4. The risk prediction method according to any one of claims 1-3, further comprising:

based on the splicing processing result, feature screening is carried out by adopting an RFE recursive variable screening method to generate new input features which are used as a second training data set D₂A portion of the data of (1);

the new input features include discriminative, explanatory, and complementary features associated with the user group.

5. The risk prediction method according to any one of claims 1-4, further comprising:

the first-layer classification model is a primary classifier which comprises an XGboost model, a LightGBM model, a Catboost model and a GBDT model;

the second-level classifier is a secondary classifier comprising an XGBoost model or an LR model.

6. The risk prediction method of any of claims 1-5, further comprising:

and configuring a preset division rule, wherein the preset division rule comprises selected division indexes, and the division indexes comprise at least two indexes of a time interval between user credit and dynamic support, a multi-head change condition between the user credit and the dynamic support, the resource quota utilization rate of the user and risk pricing indexes of the user.

7. The risk prediction method according to any one of claims 1-6, further comprising:

and according to the division indexes, dividing the user group into a user group with daily movement support, a user group with non-daily movement support, a user group with high resource quota utilization rate, a user group with low resource quota utilization rate, a multi-head stable user group and a multi-head unstable user group by using a decision tree algorithm.

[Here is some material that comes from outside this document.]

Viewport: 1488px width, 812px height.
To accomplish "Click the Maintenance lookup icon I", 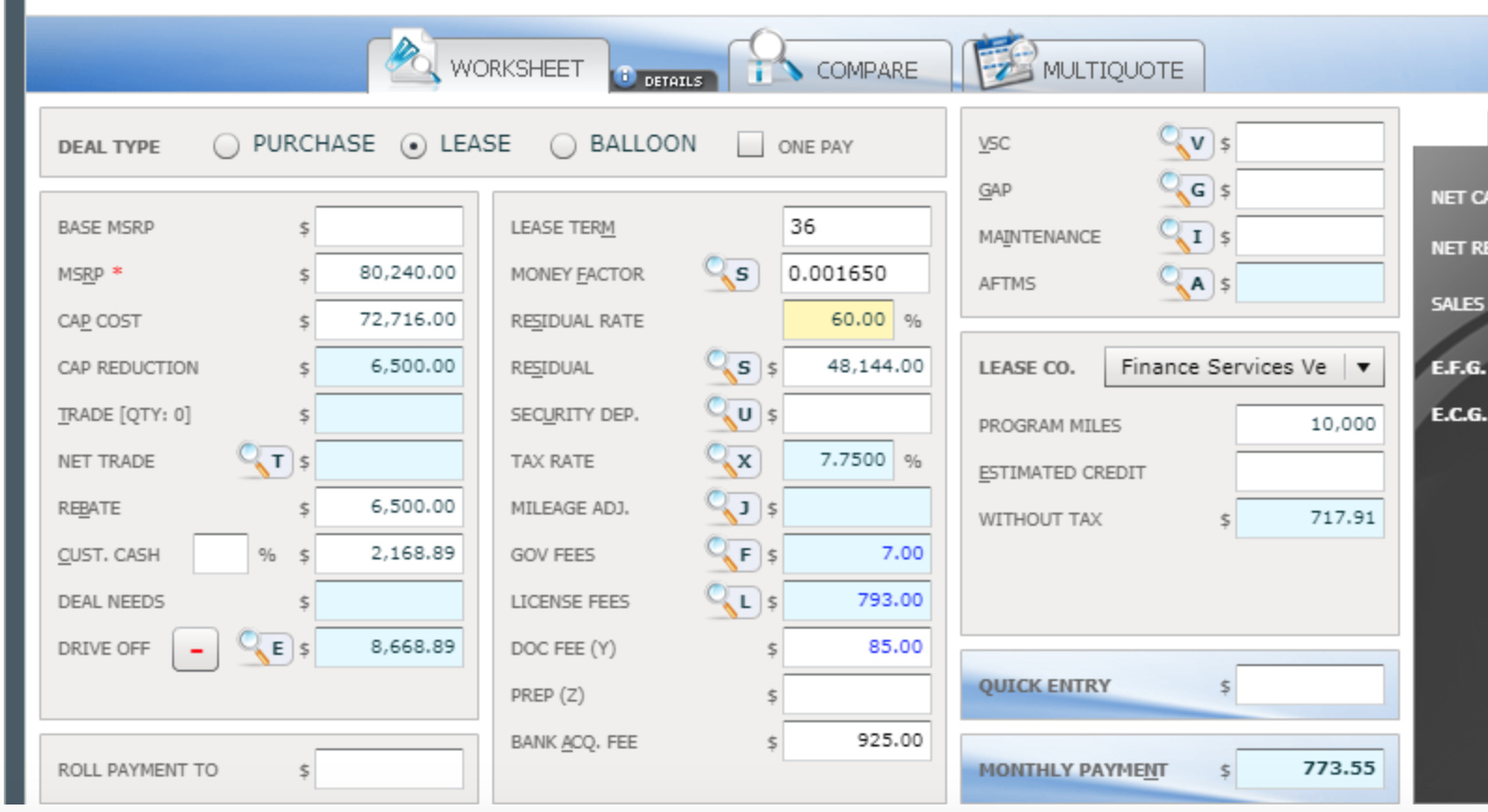I will pyautogui.click(x=1186, y=237).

8. A risk prediction device based on a stacking algorithm is characterized by comprising:

a data acquisition module for acquiring historical sample data, determining positive and negative samples, and establishing a first training data set D₁And a test data set D₃Wherein the historical sample data comprises user characteristic data and financial performance data;

the classification module classifies the user groups according to a preset division rule;

the building module is used for building a multilayer fusion model by using a stacking algorithm based on the user group classification result, wherein the multilayer fusion model comprises a first layer of classification model and a second layer of classification model;

a first establishing module for establishingThe first layer classification model uses K-fold cross validation to classify a first training data set D₁Divided into training sets D₁₁And a verification set D₁₂Performing verification training;

a processing generation module, configured to perform stitching processing on output results of the first-layer classification model to generate a second training data set D₂；

A second building module for building a second layer classification model using the second training data set D₂Training, wherein the second-layer classification model is used for predicting the risk condition of the user;

and the calculation module is used for calculating the user risk prediction value of the target user by using the trained multilayer fusion model.

9. An electronic device, wherein the electronic device comprises:

a processor; and the number of the first and second groups,

a memory storing computer executable instructions that, when executed, cause the processor to perform the method of risk prediction based on a stacking algorithm of any of claims 1-7.

10. A computer readable storage medium, wherein the computer readable storage medium stores one or more programs which, when executed by a processor, implement the method of risk prediction based on a stacking algorithm of any of claims 1-7.